Aurelia bis: una storia senza senso
In teoria, il senso ci sarebbe: offrire a Savona una circonvallazione decente, a circa 100 anni dall’inaugurazione della strada costiera. Ma in Italia, costruire pochi chilometri di una semplice strada statale si trasforma in un’impresa titanica.
Dopo circa 20 anni di tentativi, pochi chilometri rimangono un traguardo lontano, fra fallimenti a ripetizione e una situazione grottesca. Oggi i lavoratori dell’ennesima azienda incaricata dei lavori sono in sciopero permanente: niente stipendi, nessuna prospettiva e una generale indifferenza.

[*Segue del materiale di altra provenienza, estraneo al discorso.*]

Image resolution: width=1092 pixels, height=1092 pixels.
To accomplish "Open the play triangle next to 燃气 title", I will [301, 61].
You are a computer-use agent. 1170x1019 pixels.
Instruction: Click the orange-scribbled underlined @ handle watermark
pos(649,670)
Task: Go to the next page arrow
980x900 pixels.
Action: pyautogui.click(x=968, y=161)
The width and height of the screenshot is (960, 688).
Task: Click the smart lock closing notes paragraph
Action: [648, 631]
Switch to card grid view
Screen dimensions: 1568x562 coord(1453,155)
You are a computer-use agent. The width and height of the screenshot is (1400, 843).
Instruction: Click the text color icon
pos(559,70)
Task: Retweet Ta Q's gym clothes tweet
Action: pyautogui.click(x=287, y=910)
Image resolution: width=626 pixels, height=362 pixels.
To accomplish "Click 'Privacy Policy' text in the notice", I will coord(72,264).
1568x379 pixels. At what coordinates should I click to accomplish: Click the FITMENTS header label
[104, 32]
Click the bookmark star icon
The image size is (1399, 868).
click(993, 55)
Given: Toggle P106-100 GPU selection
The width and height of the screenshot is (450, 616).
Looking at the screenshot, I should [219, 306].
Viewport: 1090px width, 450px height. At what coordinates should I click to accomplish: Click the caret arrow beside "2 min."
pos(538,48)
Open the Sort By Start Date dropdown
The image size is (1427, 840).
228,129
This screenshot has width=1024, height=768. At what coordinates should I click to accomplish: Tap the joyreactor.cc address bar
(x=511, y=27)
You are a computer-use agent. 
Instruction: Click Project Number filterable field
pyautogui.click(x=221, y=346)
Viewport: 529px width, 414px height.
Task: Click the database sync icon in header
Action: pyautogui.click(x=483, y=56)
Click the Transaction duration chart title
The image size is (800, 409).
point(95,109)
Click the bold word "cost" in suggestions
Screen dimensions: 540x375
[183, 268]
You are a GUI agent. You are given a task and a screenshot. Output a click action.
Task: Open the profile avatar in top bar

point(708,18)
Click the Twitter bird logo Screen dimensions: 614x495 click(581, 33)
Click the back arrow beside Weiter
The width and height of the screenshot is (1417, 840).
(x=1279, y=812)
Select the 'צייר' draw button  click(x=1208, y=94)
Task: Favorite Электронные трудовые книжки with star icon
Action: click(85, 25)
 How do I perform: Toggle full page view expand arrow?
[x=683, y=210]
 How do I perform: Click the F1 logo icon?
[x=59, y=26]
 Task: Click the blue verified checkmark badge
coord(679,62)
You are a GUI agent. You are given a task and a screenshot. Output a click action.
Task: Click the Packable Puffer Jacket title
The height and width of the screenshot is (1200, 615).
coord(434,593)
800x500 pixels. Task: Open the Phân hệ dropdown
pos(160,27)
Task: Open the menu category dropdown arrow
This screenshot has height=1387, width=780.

O forse non è solo indifferenza. È rassegnazione da parte della gente comune, ormai esasperata. Quello che potrebbe sembrare ridicolo è invece profondamente drammatico. A Grana, ad Albisola, una montagna di detriti è lì da decenni come un triste monumento al degrado del nostro sistema. La situazione del resto è chiara a tutti: basta percorrere la “bretella” tra le due Albisole per rendersi conto che siamo ben lontani dal progresso.
Eppure, la soluzione non sarebbe complicata: imporre alle aziende aggiudicatarie l’obbligo di un fido bancario pari al valore dell’opera. Se non finiscono i lavori, i fondi vengono prelevati e l’opera viene affidata a qualcun altro. Semplice, no?
Intanto, i sindaci si mobilitano giustamente per qualcosa che dovrebbe essere del tutto normale: completare una strada, un’opera rimasta in sospeso per decenni. È surreale pensare che il progetto originale prevedeva il coinvolgimento di Varazze: l’Aurelia bis avrebbe dovuto iniziare da Pecorile.
Ma come sempre, una parte è stata cancellata. La tratta tra Celle e Albisola è sparita dai piani, lasciando i cittadini di Varazze condannati, anche una volta completata l’Aurelia bis, a percorrere la litoranea per raggiungere Savona.